◆ Task goal
Omit each picture as you copy the entries exactly.

◆ Task input
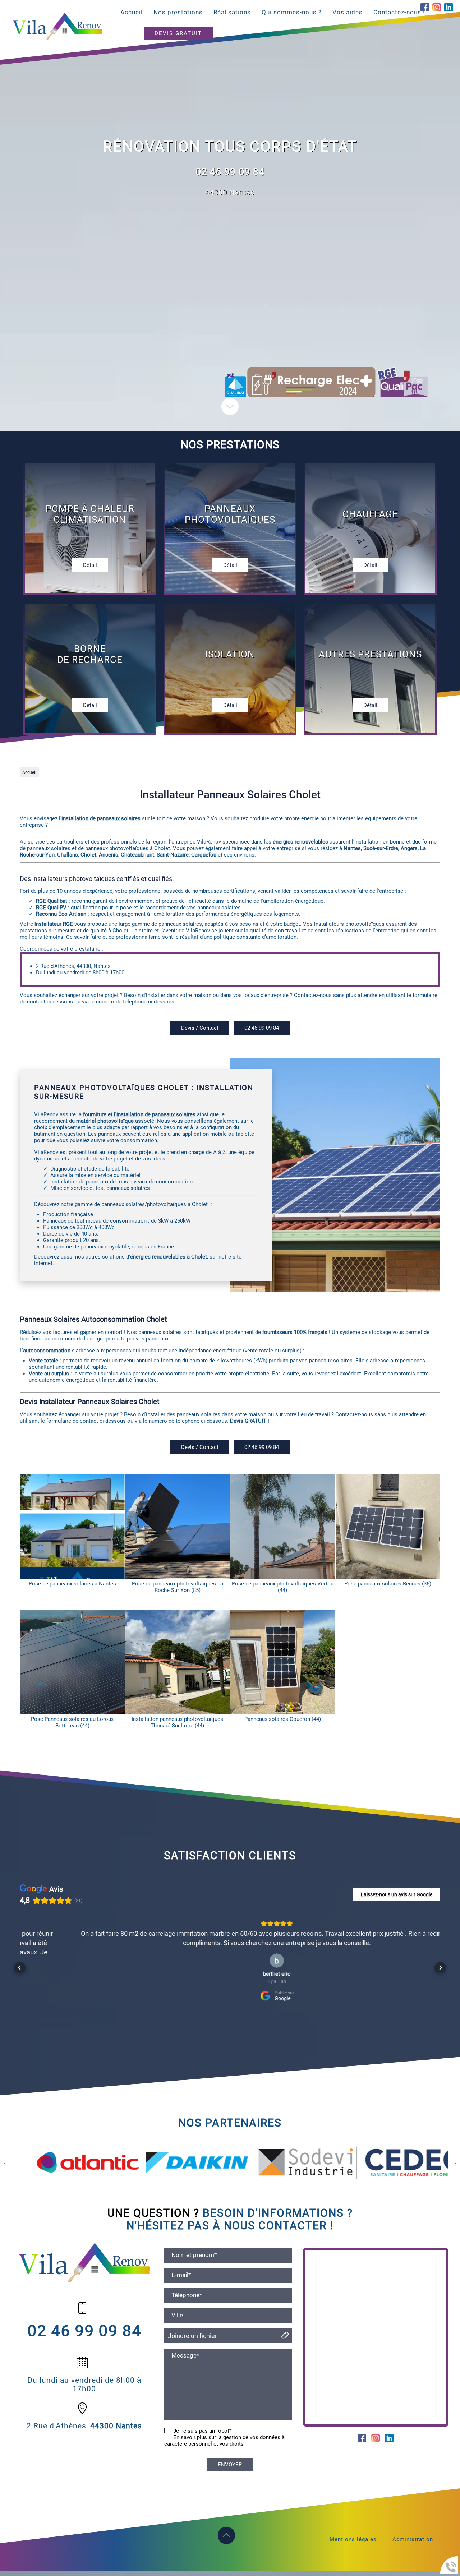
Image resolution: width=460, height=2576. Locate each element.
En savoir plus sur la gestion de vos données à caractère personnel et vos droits (224, 2426)
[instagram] (436, 8)
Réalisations (232, 12)
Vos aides (347, 12)
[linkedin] (448, 8)
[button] (20, 1961)
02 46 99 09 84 (230, 171)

◆ Your response
Image resolution: width=460, height=2576. Locate each element.
En savoir plus sur la gestion de vos données à caractère personnel et vos droits (224, 2426)
[instagram] (436, 8)
Réalisations (232, 12)
Vos aides (347, 12)
[linkedin] (448, 8)
[button] (20, 1961)
02 46 99 09 84 (230, 171)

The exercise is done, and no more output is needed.